Павлик об этом не знал, продолжал упорствовать, поскольку в участке его кормили и поили, а борцы за удобства неимущих приступили ко второму пункту своей немудреной программы, объявив лютую борьбу интеллигенции, как классу, от которого нет решительно никакой пользы. Полицейские участки стали переполняться, кое-как допрошенную интеллигенцию тут же спихивали в тюрьму, а так как Павлик подходил под эту категорию, то в конце концов туда же спихнули и его. Он перепугался, поспешно назвал адрес того, кто мог бы подтвердить его личность, но по указанному адресу проживали уже какие-то коммунары, почему его слезную просьбу и оставили без внимания. Тут, как на грех, власть снова переменилась и стала сажать в тюрьмы вчерашних социально-близких, которых во всем просвещенном мире называли просто уголовниками. Интеллигенцию стали отпускать после легкой проверки, но Павлика это не коснулось, поскольку его уже успели зарегистрировать в участке, как беспаспортного бродягу.

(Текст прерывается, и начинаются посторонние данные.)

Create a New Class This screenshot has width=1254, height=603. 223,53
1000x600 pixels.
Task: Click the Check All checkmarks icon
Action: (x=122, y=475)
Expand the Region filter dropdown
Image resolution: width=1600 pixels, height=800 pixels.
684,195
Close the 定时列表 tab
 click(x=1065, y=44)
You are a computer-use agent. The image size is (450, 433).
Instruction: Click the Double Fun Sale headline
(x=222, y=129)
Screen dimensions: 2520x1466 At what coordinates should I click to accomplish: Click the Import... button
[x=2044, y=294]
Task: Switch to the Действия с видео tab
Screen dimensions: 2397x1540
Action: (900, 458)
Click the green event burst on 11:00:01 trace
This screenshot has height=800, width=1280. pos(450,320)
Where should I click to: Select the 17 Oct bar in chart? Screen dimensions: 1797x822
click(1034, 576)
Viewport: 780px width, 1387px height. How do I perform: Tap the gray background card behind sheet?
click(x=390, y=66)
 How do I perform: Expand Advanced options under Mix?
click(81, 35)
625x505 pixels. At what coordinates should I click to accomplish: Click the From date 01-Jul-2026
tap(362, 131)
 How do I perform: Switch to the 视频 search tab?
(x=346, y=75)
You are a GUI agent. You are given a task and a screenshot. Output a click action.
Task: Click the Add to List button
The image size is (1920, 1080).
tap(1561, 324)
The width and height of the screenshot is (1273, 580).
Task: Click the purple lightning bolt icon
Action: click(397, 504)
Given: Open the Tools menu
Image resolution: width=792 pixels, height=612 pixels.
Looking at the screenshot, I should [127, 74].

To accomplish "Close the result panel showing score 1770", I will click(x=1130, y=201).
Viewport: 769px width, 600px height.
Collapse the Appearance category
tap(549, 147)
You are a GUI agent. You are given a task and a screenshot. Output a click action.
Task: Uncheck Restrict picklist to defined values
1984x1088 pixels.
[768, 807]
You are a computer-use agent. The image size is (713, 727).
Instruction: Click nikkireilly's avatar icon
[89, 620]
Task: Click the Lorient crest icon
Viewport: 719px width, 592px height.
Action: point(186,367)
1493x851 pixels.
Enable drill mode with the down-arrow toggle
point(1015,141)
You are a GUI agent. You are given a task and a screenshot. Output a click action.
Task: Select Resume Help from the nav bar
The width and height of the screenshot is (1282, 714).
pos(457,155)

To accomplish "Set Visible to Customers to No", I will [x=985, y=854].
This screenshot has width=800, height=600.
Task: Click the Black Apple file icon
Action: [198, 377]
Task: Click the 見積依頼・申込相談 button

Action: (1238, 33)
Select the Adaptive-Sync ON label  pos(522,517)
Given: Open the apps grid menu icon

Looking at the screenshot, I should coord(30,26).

Вначале было сносно. Дружно хлебали баланду, возмущались несправедливостью, горевали, гадали, спорили. Блатные играли в карты и никого не трогали, потому что деньги пока путешествовали по кругу. Но потом стали все чаще задерживаться в одних руках, матерщина начала крепчать, а в конечном итоге проигравшиеся блатняки начали все чаще нехорошо оглядываться на прочую публику. Наконец, не выдержав, один из них вскочил, неожиданно схватил Павлика за шинель и заорал:
— Ставлю на кон!
Ставка была принята, с Павлика сорвали шинель, которая через два круга уплыла в собственность снявшего банк. Павлик кричал, остальные возмущались не столь громко, но игра тем не менее продолжалась с прежним азартом.
Павлик кричал, пытался сопротивляться, получал по шее, а сорванные с него вещи неумолимо оказывались чьей-то собственностью. Когда Павлик остался в одной нательной рубашке, босиком, но пока еще — в штанах, он ринулся к двери и забил в нее кулаками.
— Откройте!.. Откройте!..
Повезло, в коридоре охранник оказался. Открыл.